Dowker Stephen R, Downey Madison L, Majhail Noor K, Scott Isabella G, Mathisson Jonah, Rizk Daniel, Trumpower Brad, Yake Debra, Williams Michelle, Coulter-Thompson Emilee I, Brent Christine M, Smith Graham C, Swor Robert, Berger David A, Rooney Deborah M, Neumar Robert W, Friedman Charles P, Cooke James M, Missel Amanda L
Department of Learning Health Sciences University of Michigan Medical School Ann Arbor Michigan USA.
Department of Internal Medicine Division of Cardiovascular Medicine University of Michigan Medical School, 2139 Cardiovascular Center Ann Arbor Michigan USA.

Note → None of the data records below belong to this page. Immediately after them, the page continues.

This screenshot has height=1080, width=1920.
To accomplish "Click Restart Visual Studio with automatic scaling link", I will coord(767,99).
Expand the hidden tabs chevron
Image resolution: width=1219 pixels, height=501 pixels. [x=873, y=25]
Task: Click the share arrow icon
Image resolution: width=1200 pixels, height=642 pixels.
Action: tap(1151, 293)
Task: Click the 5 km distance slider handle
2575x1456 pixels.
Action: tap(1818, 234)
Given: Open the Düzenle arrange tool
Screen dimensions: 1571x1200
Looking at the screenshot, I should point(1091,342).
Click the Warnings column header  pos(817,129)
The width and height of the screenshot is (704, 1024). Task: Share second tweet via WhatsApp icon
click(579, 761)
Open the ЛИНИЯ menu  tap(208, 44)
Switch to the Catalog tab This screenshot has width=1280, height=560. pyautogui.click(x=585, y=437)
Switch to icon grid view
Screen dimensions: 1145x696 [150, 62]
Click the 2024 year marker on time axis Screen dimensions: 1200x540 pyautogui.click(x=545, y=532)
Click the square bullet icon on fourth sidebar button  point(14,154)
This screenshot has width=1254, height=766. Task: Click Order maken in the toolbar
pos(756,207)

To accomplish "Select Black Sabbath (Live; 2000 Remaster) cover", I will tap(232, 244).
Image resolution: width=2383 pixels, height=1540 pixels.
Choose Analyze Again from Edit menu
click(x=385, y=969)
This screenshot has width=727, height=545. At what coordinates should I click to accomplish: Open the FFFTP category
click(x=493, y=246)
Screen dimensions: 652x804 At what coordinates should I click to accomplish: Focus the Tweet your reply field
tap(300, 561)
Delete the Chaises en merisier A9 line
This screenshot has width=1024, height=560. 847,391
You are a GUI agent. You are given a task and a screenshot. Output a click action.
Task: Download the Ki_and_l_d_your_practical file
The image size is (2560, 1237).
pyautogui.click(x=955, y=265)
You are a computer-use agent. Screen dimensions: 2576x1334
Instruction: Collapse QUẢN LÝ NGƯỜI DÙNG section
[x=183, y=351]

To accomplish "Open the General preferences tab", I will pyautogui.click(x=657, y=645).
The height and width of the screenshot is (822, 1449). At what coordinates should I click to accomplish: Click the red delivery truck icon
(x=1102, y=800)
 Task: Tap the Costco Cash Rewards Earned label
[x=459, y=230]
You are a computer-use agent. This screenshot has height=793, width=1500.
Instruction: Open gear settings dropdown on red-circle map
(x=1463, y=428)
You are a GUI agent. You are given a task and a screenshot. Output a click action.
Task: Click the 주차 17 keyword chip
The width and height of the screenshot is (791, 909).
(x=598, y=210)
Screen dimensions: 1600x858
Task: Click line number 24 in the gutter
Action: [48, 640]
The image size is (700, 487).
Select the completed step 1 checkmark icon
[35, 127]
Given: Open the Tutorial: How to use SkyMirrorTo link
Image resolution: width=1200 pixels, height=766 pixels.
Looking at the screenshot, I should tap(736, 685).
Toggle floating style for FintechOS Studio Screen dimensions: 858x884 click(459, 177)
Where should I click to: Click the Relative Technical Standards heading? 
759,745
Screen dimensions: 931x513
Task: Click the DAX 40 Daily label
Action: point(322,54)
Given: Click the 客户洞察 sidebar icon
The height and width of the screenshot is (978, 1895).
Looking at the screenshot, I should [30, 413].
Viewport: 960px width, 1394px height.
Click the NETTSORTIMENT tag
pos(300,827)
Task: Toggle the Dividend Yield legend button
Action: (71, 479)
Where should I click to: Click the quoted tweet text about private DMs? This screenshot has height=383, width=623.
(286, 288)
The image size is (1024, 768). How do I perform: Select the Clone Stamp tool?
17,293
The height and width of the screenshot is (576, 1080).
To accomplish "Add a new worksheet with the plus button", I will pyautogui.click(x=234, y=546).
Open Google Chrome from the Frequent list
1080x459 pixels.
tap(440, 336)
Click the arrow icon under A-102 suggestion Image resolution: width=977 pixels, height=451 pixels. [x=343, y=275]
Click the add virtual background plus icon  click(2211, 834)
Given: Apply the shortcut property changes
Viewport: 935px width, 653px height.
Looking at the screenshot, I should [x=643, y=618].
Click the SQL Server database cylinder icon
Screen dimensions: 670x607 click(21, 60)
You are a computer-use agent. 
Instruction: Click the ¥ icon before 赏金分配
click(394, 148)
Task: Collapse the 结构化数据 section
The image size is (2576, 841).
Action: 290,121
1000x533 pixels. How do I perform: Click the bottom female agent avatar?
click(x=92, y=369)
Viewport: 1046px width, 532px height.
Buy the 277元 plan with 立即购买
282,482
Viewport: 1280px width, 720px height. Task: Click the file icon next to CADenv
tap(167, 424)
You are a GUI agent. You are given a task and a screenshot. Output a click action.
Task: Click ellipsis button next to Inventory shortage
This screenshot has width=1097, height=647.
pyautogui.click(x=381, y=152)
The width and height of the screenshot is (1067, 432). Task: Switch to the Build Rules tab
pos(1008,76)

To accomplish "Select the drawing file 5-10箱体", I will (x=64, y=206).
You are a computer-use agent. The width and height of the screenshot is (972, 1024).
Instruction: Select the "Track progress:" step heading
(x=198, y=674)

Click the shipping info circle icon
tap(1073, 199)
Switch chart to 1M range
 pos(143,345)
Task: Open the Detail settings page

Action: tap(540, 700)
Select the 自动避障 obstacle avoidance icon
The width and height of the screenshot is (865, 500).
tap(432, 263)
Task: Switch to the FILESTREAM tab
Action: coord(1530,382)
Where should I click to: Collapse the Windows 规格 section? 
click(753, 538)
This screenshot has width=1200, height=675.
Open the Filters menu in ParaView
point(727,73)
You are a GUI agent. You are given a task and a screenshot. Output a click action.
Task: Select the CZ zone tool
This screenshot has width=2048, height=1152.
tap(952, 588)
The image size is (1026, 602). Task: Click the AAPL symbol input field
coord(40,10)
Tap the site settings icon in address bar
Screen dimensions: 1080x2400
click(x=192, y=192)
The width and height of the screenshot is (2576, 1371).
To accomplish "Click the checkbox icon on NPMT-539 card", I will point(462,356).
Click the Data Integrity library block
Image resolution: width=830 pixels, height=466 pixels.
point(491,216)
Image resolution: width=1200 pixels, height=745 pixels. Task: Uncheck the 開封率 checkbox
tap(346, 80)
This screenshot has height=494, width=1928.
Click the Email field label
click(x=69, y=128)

J Am Coll Emerg Physicians Open. 2024 Jan 21;5(1):e13100. doi: 10.1002/emp2.13100. eCollection 2024 Feb.
Intranasal medications have been proposed as adjuncts to out-of-hospital cardiac arrest (OHCA) care. We sought to quantify the effects of intranasal medication administration (INMA) in OHCA workflows.
We conducted separate randomized OHCA simulation trials with lay rescuers (LRs) and first responders (FRs). Participants were randomized to groups performing hands-only cardiopulmonary resuscitation (CPR)/automated external defibrillator with or without INMA during the second analysis phase. Time to compression following the second shock (CPR2) was the primary outcome and compression quality (chest compression rate (CCR) and fraction (CCF)) was the secondary outcome. We fit linear regression models adjusted for CPR training in the LR group and service years in the FR group.
Among LRs, INMA was associated with a significant increase in CPR2 (mean diff. 44.1 s, 95% CI: 14.9, 73.3), which persisted after adjustment ( = 0.005). We observed a significant decrease in CCR (INMA 95.1 compressions per min (cpm) vs control 104.2 cpm, mean diff. -9.1 cpm, 95% CI -16.6, -1.6) and CCF (INMA 62.4% vs control 69.8%, mean diff. -7.5%, 95% CI -12.0, -2.9). Among FRs, we found no significant CPR2 delays (mean diff. -2.1 s, 95% CI -15.9, 11.7), which persisted after adjustment ( = 0.704), or difference in quality (CCR INMA 115.5 cpm vs control 120.8 cpm, mean diff. -5.3 cpm, 95% CI -12.6, 2.0; CCF INMA 79.6% vs control 81.2% mean diff. -1.6%, 95% CI -7.4, 4.3%).
INMA in LR resuscitation was associated with diminished resuscitation performance. INMA by FR did not impede key times or quality.
鼻内给药已被提议作为院外心脏骤停(OHCA)护理的辅助手段。我们试图量化鼻内给药(INMA)在OHCA工作流程中的效果。
我们分别对非专业救援人员(LRs)和急救人员(FRs)进行了随机OHCA模拟试验。在第二个分析阶段,参与者被随机分为进行单纯胸外按压心肺复苏(CPR)/自动体外除颤器(AED)且有或无INMA的组。第二次电击后开始按压的时间(CPR2)是主要结局,按压质量(胸外按压速率(CCR)和比例(CCF))是次要结局。我们对LR组的CPR培训和FR组的工作年限进行了调整,拟合了线性回归模型。
在LRs中,INMA与CPR2显著增加相关(平均差异44.1秒,95%置信区间:14.9,73.3),调整后仍存在(P = 0.005)。我们观察到CCR显著降低(INMA为每分钟95.1次按压(cpm),对照组为104.2 cpm,平均差异-9.1 cpm,95%置信区间-16.6,-1.6)以及CCF显著降低(INMA为62.4%,对照组为69.8%,平均差异-7.5%,95%置信区间-:12.0,-2.9)。在FRs中,我们未发现CPR2有显著延迟(平均差异-2.1秒,95%置信区间-15.9,11.7),调整后仍存在(P = :0.704),也未发现质量有差异(CCR:INMA为115.5 cpm,对照组为120.8 cpm,平均差异-5.3 cpm,95%置信区间-12.6,2.0;CCF:INMA为79.6%,对照组为81.2%,平均差异-1.6%,95%置信区间-7.4,4.3%)。
LRs复苏中的INMA与复苏表现下降相关。FRs进行INMA并未妨碍关键时间或质量。